A Breakthrough and a
Life Mission
In 1954 Sung-Hun Choi became a full-time pastor. After graduating from Korean Union College he went to Hadong as a church pastor and worked hard to preach the three angels’ messages in this area. Around that time he met the lepers from the leper village near Hadong. This encounter changed his life, and he served lepers from that moment until the end of his life. However, this was not an easy task. Because of ignorance and prejudice he could not be close to them at first. Even though he would shake hands with his leper congregation after worship he thought it was impossible to eat together in their houses. He was afraid of becoming infected. One day a leper couple invited him to eat with them in their humble home as a token of their appreciation. He knew that if he declined the invitation with some excuse, they would be disappointed and turn away from Christianity because they were new believers. Even though he was afraid, he knew he should show them God’s love as a pastor. He accepted the invitation and shared a special meal with them. From that time on he felt that he had become a real pastor to the lepers. He became a kernel of wheat to the lepers in Korea, providing not only much-needed resources to this forgotten community, but also sharing practically—through his ministry and personal involvement—their pains and joys.

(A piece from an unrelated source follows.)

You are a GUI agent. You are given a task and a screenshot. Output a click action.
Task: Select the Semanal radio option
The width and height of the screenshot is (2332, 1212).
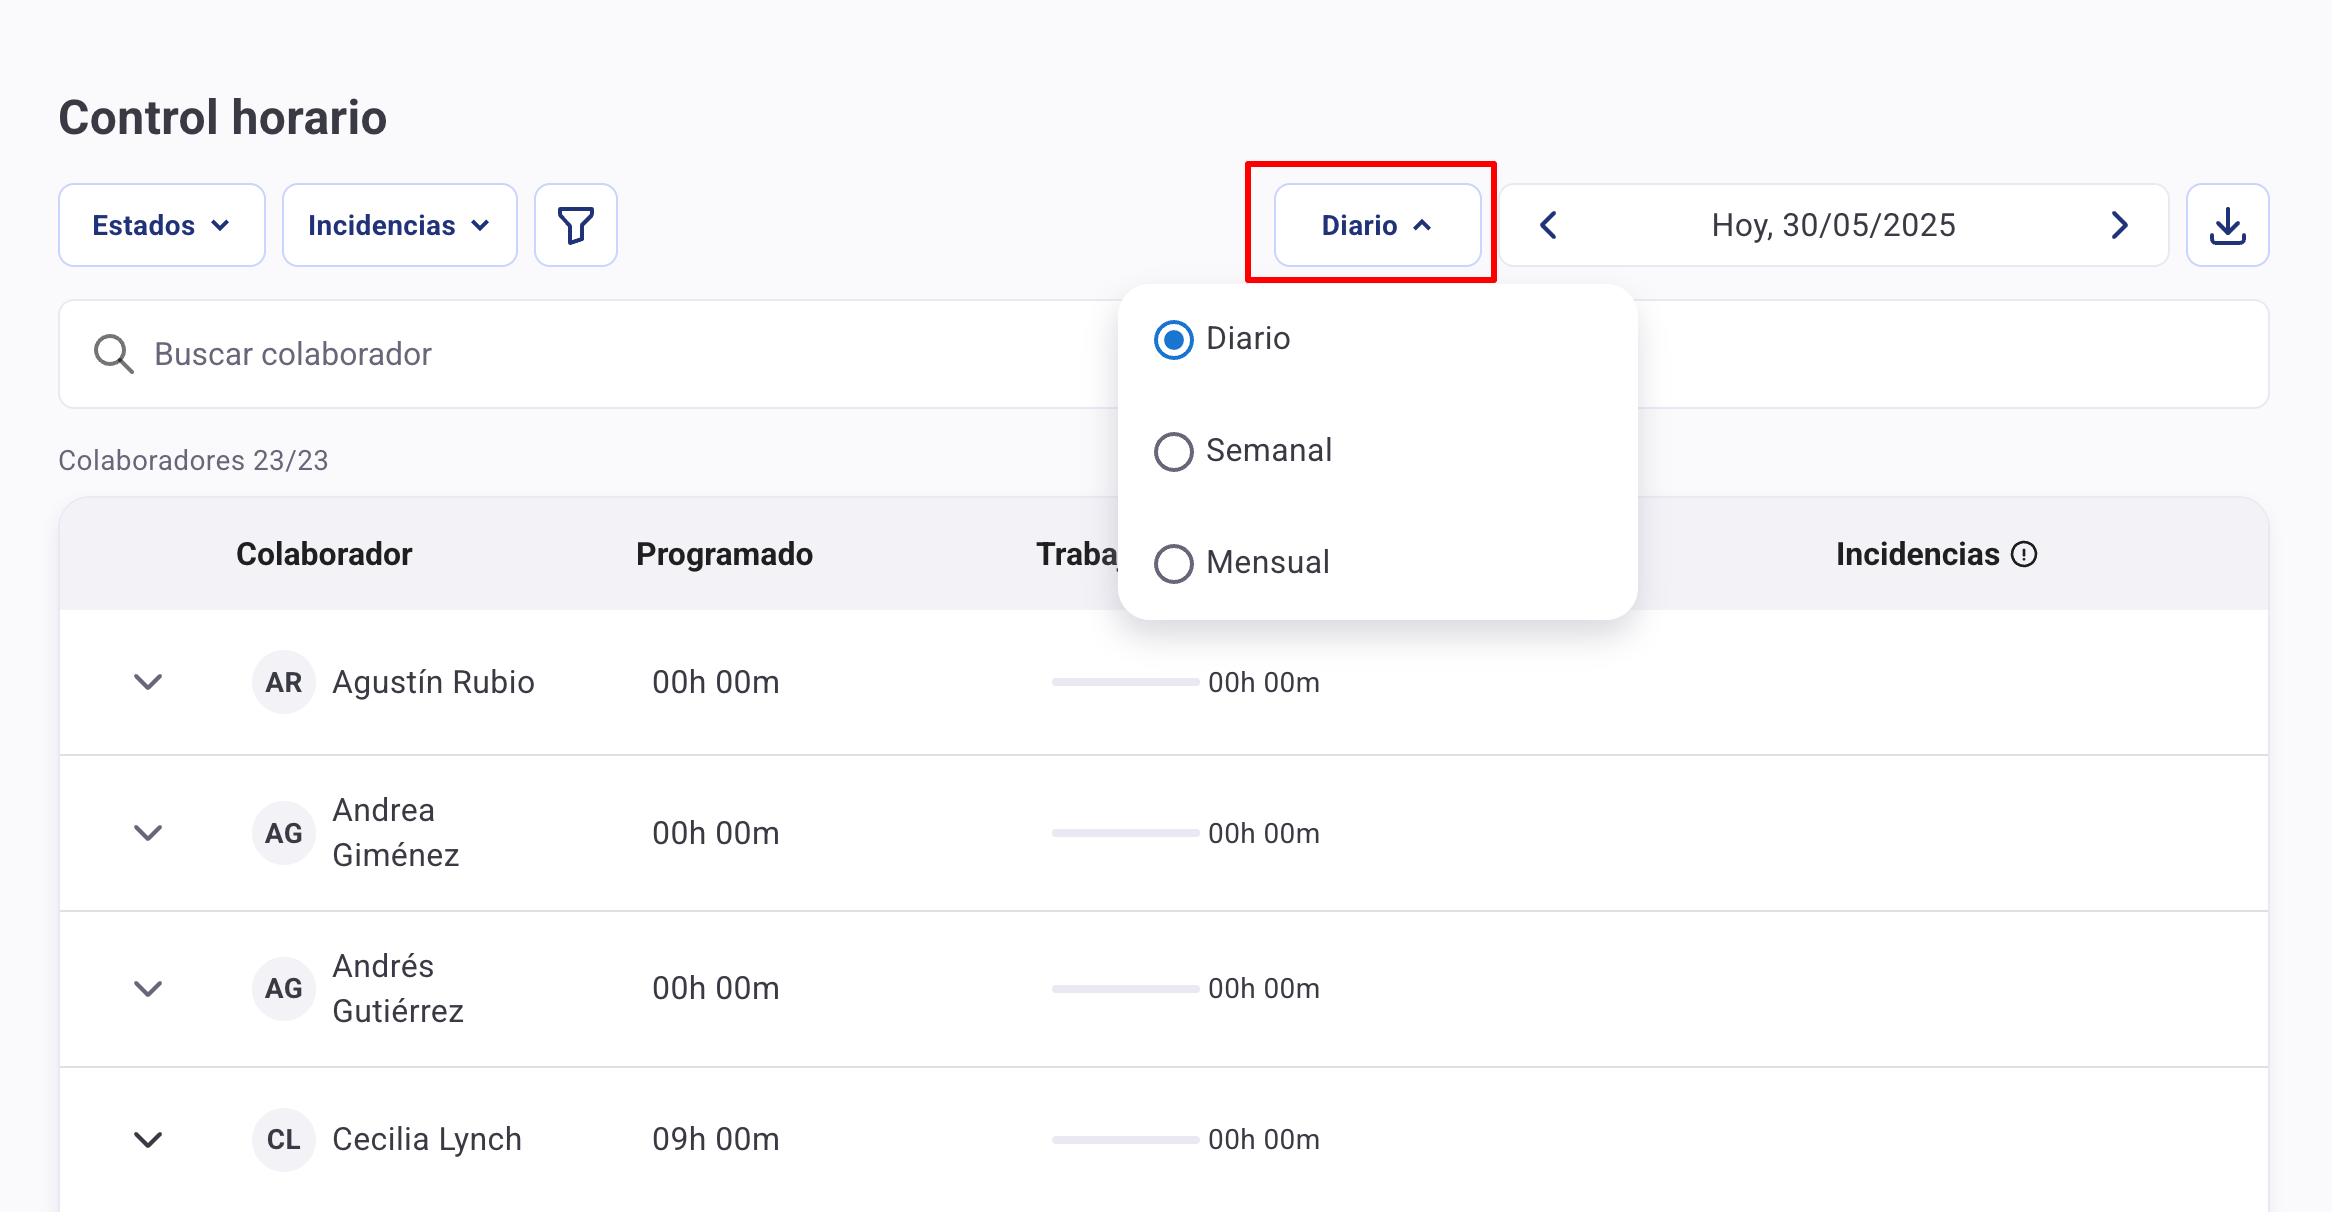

Choi ministered for 40 years as a pastor. Most of the time he worked to take care of the lepers at Youngshinwon in Hadong, Aejowon in Chungmu, Sosaengwon in Iksan, and in other places. He built many churches, training centers for the children of lepers, and old age homes for the aged lepers. After retiring officially from the ministry, he continued with the same passion until the end of his life. God surely used Pastor Choi to open a window of mission to his fellow Adventists in Korea and beyond. He was a wonderful man of God and is remembered by Korean Adventists as the saint of the lepers. He truly touched the untouchables.
Kuk-Heon Lee ministers as a chaplain and professor at Sahmyook University, Korea. He received his graduate degrees from Newbold College and Sahmyook University and is a specialist in church history.